Secondly, the CAPM and the Fama and French model were tested in the Turkish stock market. Within this study, the CAPM model and the three-factor model (1993, 1996) were investigated in the Istanbul Stock Exchange (ISE) between 2001 and 2006. The effectiveness of both the models has been analysed using cross-sectional regressions and time series. In addition, the Fama and French model has higher performance than the CAPM regarding pricing errors. Fama and French use a size and book-to-market ratio for 25 portfolios over a 30-year time period. Data within this study gives an optimal instrument for individual investors in Turkey for estimating returns of financial assets. Therefore, the values of the market equity have a critical role in analysing the asset pricing in Turkey. Consequently, Fama and French provided critical evidence for CAPM. In particular, it was observed that there was no relationship between the beta coefficient and the average rate of return (Gokgoz, 2007, pp.131-146).
Third, the Fama and French model was tested in India. This is an important study that supports the Fama and French model strongly. This paper empirically examined the three-factor model on the Indian equity market. In fact, India has approximately 8,000 listed companies. This study used 364 companies between June 1989 and March 1999 as a sample. In addition, the share price data consisted of month-end reports. The study was testing the one-factor linear pricing relationship for both CAPM and the Fama and French model. The results showed that the three-factor model's market, value and size were superior in terms of returns in the Indian equity market. The study also confirmed those results in the US stock market (Connor, and Sehgal, 2001, pp.2-9).
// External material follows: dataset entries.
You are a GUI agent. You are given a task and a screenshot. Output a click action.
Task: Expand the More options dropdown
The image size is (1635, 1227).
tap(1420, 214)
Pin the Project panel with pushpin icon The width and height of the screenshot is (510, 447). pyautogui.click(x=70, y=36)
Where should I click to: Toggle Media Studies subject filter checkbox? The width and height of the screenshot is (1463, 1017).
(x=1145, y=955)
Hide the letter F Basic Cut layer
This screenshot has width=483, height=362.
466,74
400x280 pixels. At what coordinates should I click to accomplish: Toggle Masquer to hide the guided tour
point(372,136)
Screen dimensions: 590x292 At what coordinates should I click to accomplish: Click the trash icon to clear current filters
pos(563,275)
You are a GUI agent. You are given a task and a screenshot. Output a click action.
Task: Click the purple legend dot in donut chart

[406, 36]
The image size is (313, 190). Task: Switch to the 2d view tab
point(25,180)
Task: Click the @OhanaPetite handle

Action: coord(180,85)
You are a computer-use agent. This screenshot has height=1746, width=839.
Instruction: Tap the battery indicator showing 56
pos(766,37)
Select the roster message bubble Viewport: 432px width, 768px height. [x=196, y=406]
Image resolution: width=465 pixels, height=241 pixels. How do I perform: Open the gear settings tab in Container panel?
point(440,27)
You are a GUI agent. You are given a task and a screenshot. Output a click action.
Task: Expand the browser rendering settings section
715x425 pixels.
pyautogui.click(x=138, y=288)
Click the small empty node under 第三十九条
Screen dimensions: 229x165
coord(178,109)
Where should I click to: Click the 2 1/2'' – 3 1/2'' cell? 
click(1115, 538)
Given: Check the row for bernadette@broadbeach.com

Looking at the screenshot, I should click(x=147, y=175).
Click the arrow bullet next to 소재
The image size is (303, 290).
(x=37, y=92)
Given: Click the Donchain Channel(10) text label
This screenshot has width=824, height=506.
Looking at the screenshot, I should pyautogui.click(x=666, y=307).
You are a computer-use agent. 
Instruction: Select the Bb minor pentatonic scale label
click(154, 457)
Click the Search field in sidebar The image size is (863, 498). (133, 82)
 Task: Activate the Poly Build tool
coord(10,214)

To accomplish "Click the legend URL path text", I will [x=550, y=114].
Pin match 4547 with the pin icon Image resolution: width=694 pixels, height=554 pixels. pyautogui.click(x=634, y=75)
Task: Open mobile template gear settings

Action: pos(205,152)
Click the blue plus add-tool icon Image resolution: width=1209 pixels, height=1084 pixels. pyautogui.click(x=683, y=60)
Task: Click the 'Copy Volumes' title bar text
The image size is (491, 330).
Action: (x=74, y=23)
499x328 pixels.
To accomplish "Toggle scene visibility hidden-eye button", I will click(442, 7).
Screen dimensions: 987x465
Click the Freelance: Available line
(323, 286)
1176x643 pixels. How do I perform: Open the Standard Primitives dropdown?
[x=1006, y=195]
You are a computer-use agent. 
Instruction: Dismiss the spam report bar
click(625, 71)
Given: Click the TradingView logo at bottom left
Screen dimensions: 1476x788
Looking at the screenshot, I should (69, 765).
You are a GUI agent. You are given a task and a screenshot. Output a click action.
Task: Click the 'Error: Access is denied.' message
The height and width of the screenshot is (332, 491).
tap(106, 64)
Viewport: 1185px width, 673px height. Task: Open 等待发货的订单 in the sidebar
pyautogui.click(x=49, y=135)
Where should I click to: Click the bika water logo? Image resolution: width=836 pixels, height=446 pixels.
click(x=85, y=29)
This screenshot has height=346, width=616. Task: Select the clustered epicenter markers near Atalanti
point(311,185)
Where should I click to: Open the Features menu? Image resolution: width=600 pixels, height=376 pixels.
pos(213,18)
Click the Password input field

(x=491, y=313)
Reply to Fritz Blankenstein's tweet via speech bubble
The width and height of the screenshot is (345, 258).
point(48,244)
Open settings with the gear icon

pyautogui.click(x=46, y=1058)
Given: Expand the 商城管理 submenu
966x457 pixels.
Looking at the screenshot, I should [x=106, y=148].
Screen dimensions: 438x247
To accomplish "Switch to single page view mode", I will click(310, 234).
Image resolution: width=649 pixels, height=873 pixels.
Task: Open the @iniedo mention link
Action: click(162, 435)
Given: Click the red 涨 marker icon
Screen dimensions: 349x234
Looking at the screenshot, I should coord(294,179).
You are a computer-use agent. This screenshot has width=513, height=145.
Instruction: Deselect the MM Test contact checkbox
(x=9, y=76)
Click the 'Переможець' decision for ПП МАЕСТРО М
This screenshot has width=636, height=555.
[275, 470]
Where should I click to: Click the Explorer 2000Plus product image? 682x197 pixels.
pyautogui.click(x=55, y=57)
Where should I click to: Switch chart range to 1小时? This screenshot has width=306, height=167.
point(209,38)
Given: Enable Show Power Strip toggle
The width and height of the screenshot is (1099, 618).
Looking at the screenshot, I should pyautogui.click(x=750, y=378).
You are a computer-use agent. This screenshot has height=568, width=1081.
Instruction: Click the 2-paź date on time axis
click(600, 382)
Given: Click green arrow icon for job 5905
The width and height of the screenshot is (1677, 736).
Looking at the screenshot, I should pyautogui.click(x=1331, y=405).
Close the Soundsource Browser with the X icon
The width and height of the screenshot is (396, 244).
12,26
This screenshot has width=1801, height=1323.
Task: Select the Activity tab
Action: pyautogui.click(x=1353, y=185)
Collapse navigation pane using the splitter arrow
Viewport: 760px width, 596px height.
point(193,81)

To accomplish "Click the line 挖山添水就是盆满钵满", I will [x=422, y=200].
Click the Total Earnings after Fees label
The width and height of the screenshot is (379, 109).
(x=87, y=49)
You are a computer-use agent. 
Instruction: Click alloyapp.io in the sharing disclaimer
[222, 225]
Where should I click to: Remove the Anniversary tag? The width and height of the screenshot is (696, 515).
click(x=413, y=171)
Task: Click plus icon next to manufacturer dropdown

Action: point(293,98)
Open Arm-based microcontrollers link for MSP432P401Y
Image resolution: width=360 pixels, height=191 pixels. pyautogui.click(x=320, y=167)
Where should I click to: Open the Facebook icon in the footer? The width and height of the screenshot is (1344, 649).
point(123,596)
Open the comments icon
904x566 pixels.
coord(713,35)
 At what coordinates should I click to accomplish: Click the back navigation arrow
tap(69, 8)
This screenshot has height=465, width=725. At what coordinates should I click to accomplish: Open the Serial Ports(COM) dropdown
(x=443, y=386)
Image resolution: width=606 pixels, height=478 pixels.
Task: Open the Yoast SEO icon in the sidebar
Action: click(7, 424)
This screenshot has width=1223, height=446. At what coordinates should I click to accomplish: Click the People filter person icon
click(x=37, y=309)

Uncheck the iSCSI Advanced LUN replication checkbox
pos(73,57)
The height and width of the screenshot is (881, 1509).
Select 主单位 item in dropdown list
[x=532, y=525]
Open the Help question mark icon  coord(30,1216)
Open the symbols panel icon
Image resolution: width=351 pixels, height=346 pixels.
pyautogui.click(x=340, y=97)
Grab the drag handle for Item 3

Fourth, another study was performed to test the Fama and French model. This study was performed by using 25 stock portfolios formed on book-to-market, with monthly data from July 1964 to December 1992. The observation was made from 341 companies. This study tested the standard zero version of the three-factor model using the following formula (Velu and Zhou 1999. Pp 219-238):
"Rit = αi +βi1 ƒm,t + βi2 ƒSMB,t + βi3 ƒHML,t + Eit,"
Where Rit is the returns on the portfolios and Æ’m, Æ’SMB and Æ’HML are returns on the three factors.
The pricing restriction is given as follows:
. ''αi = R (1- βi1),'' where: I = 1,.,., N
Where: HML= High Minus Low
SMB= Small Minus Big
The results of this study showed that the Fama and French model explained the average returns on the 25 portfolios (Velu and Zhou 1999. Pp 219-238).
In contrast, the CAPM has never been the subject of any successful empirical study, even though it has had some success in early empirical work when it accommodated an average return for the stock's beta (Fama and French, 2004, p.41-43).
On the other hand, the CAPM is still used widely. However, since the previous evidence supports the Fama and French model, this model can be used as a viable alternative to CAPM, even though it is not derived from theory.
Conclusion:
In summary, this paper has discussed the relevance of the CAPM and portfolio theory using a critical approach for an investor in the equity market. Portfolio theory and CAPM suggested that a market portfolio should be based on the efficient set. In addition, CAPM uses beta to measure the expected returns, which cannot be used alone. These results indicate that the Fama and French model, in combination with the other two factor sizes and book-to-market, is the best alternative model. Indeed, according to the evidence, CAPM is still widely used. This paper has included some analysis of this issue, but it is still an interesting area for future research to investigate.